TEXT FOR ANALYSIS:
10. Breakfast burrito at Lucy's Drive In
Ah, Lucy's — the Platonic ideal of what a breakfast burrito should be. Every aspect of the reasonably sized, $5 morning meal is perfectly reasoned. The eggs are fried well, with just enough softness at the yolk to let you in on all that flavor. The bacon is thin but substantial, and mixed around inside so as not to leave any individual bite without a taste of the pork. The hash browns are served as a thinly fried slip, crispy at the exterior and soft inside. Toss in some shredded cheese to bind it all together, plus a few cups of their thin salsa roja, and you've got a simple meal that just feels like what a perfect breakfast burrito should be. 1373 S. La Brea Ave., Los Angeles; 323-938-4337.
9. Green eggs and ham at Bucato
At brunch, chef Evan Funke presents many of the same components that make dinner so compelling. Some dishes he tweaks just slightly to make them more brunchy, and some utilize dinner menu ingredients in new and lovely ways. The wonderful pesto Genovese that at night coats gnocchetti is used at brunch for Bucato's take on green eggs and ham — two sunnyside eggs on house-made English muffins with a pile of delicately piggy prosciutto and a smattering of arugula. It's like a breakfast you'd make at home, but taken up about five notches. 3280 Helms Ave. Culver City; 310-876-0286.
8. Sunchoke soup at Alma
Alma chef Ari Taymor's best dishes all seem both unexpected and somehow predestined, each exactingly selected component melding and harmonizing with the others. The sunchoke soup, which is perhaps the one mainstay of the menu since the very first Alma pop-up, is poured over an egg yolk and a paste of smoked dates. The result is a silky, generous, surprising dish that seems like a musing on the earthy aspects of the color yellow. It's a use of egg that is both surprising and also makes total sense. 952 S. Broadway, Los Angeles; 213-444-0984.
7. Rice bowl at Chego
There are a number of chefs to whom you could give credit/blame for the current “put an egg on it” fad among hip eateries, and Roy Choi is certainly one of them. His rice bowls at Chego have come in a number of incarnations over the years, but our favorites have always included a fried egg on top, melding the other flavors and ramping up the decadence of the experience. Currently, you can get “The Beefy T”: hot chili fried rice, diced prime rib and braised shoyu garlic paste all topped with a fried egg and fried shallots. 727 N. Broadway, Unit 117, Los Angeles; 323-380-8680.

YOUR TASKS:
1: In the list of Los Angeles egg dishes, what is the price of the breakfast burrito at Lucy's Drive In?
2: Reproduce the passage of the egg dish list starting at the words "8. Sunchoke soup" and stopping after "Los Angeles; 213-444-0984.".
3: Carry the list of Los Angeles egg dishes forward from the point where it ends.

EXTRACTED INFORMATION:

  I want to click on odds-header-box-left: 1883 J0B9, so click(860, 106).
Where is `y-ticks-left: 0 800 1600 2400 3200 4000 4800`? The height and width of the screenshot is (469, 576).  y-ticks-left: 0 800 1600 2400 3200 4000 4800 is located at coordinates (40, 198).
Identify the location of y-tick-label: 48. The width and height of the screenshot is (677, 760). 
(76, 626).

==

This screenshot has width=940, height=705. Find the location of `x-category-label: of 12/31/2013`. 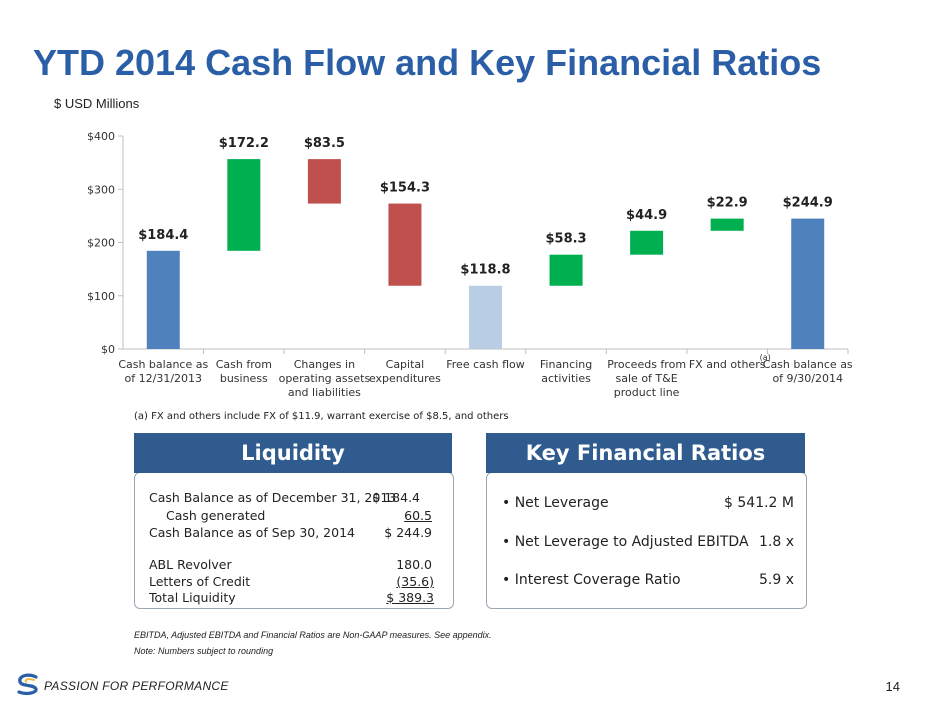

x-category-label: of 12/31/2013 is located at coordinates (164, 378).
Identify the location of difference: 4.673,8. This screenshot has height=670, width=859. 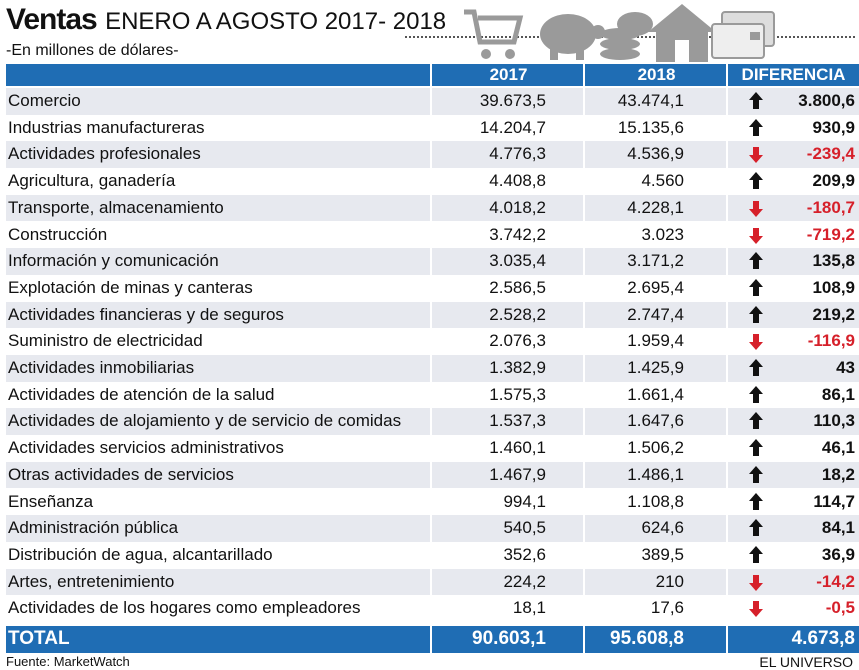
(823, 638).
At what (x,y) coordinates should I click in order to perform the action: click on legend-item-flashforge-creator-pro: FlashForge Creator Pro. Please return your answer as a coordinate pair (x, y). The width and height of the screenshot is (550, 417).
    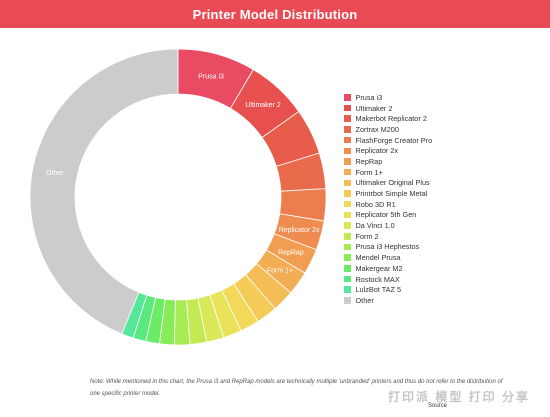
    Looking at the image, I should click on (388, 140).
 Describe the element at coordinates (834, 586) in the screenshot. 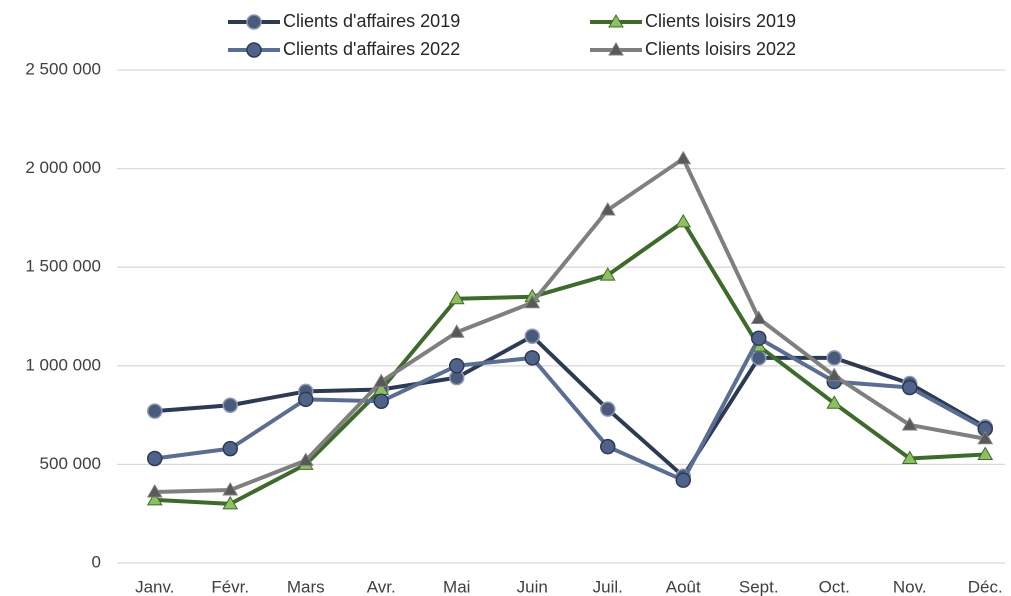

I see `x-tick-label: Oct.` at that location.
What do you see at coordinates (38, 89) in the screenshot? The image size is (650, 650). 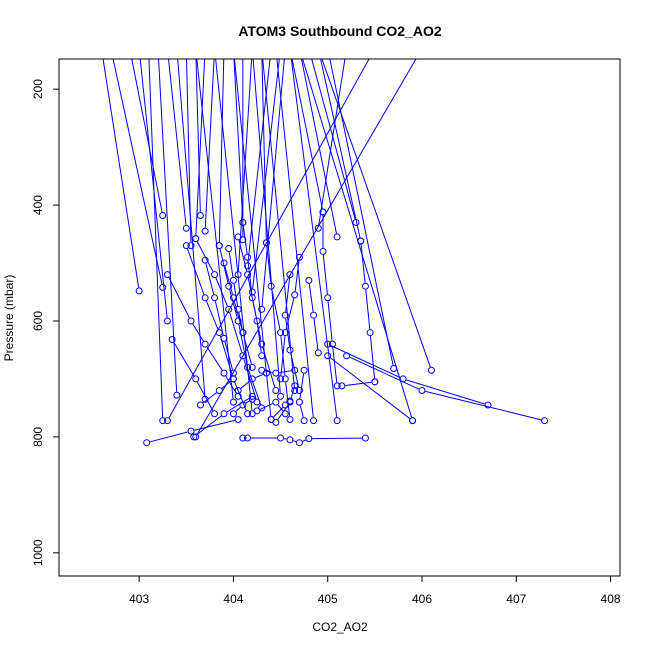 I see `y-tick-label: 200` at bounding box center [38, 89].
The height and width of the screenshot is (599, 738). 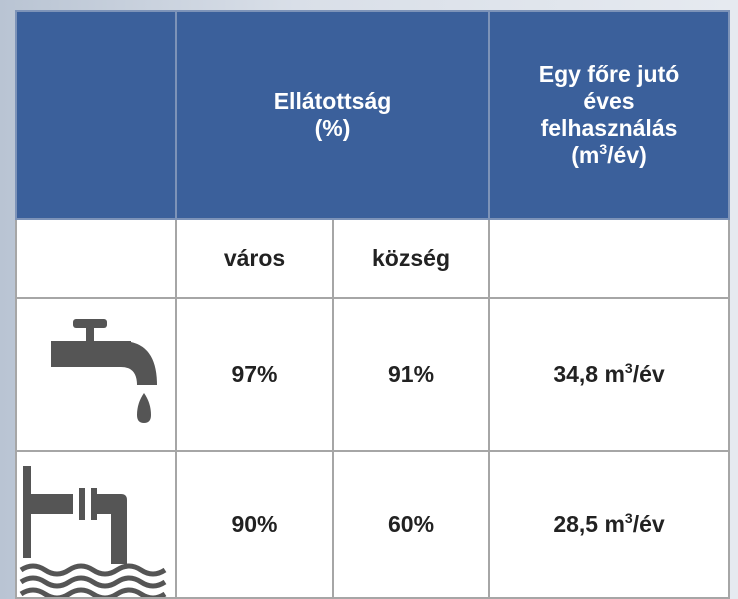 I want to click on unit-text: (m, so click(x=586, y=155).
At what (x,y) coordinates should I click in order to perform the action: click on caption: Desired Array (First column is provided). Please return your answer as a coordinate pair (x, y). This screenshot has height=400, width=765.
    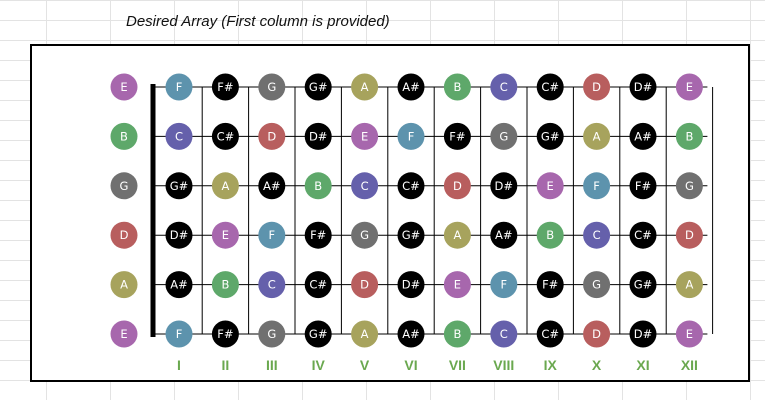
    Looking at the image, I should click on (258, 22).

ANSWERS TO THE EXERCISE:
1: $5

2:
8. Sunchoke soup at Alma
Alma chef Ari Taymor's best dishes all seem both unexpected and somehow predestined, each exactingly selected component melding and harmonizing with the others. The sunchoke soup, which is perhaps the one mainstay of the menu since the very first Alma pop-up, is poured over an egg yolk and a paste of smoked dates. The result is a silky, generous, surprising dish that seems like a musing on the earthy aspects of the color yellow. It's a use of egg that is both surprising and also makes total sense. 952 S. Broadway, Los Angeles; 213-444-0984.

3:
6. Anson Mills Grits & Eggs at Milo & Olive
Finding good grits is hard in L.A. — finding good breakfast grits is even harder. So the bowl of grits and eggs served at Milo & Olive for breakfast and brunch comes as sweet relief for those of us who understand the glorious possibilities of savory hot breakfast cereal. The dish comes in a big bowl: hot grits, seasoned just right, with two eggs floating somewhere beneath the surface. If you've had bland, cardboard-tasting grits before, these grits will probably be a revelation. Anson Mills, located in South Carolina, produces coarse-ground grits that taste of sunshine and corn. Milo & Olive's grits and eggs come in two versions: one with mushrooms and herbs, and one with house-made pork belly sausage and braised greens. Both are delicious, but the sausage and greens version is better, mainly because of the greens. The sausage is fantastic as well, not as fatty as you'd think, but still rich and savory. And the braised greens provide a slightly bitter, fresh counterpoint. Savory breakfast can be hard — it gets tiring to pay $12 for two eggs and a piece of toast. This dish is as creative as it is comforting, a fun take on a classic Southern breakfast. 2723 Wilshire Blvd. Santa Monica; 310-453-6776.
5. Brisket hash at Tavern
The brunch menu at Suzanne Goin and Caroline Styne's Tavern is more classic than progressive, with eggs soft-scrambled, baked, or served poached as a Benedict. We've seen enough menus offering beef hash to know that it's all about the execution. When we visited, there were no misses in any component of a brisket hash with sunny-side eggs and mild horseradish cream. 11648 San Vicente Blvd., Brentwood; 310-806-6464.
4. Egg Salad Sandwich at Euro Pane
Egg salad is just egg salad, right? Something snatched from cold deli cases wrapped in cellophane or whipped up for a last minute brown bag lunch. Until we began frequenting Sumi Chang's Pasadena bakery, we might have even argued that the best version of egg salad was the one you make at home, gussied up with a little mayo, mustard, salt and pepper. But Chang, who years ago trained under Nancy Silverton before leaving to open her own shop, elevates the humble sandwich to a whole other plane of decadence. The eggs are boiled just long enough until the yolks are set but still soft — a gooey bright yellow plasma many a Caltech student has no doubt pondered over. The mixture comes out lighter and more delicate than anything made with egg yolks and mayo has any right to be, offset by a thin spread of sun-dried tomato pesto, a handful of arugula, and a sprinkling of cracked pepper and chives. The sandwich arrives open-faced on a slice of fresh rosemary-currant bread — who would ever want to cover up sandwich like this? 950 E Colorado Blvd., Pasadena; 626-577-1828.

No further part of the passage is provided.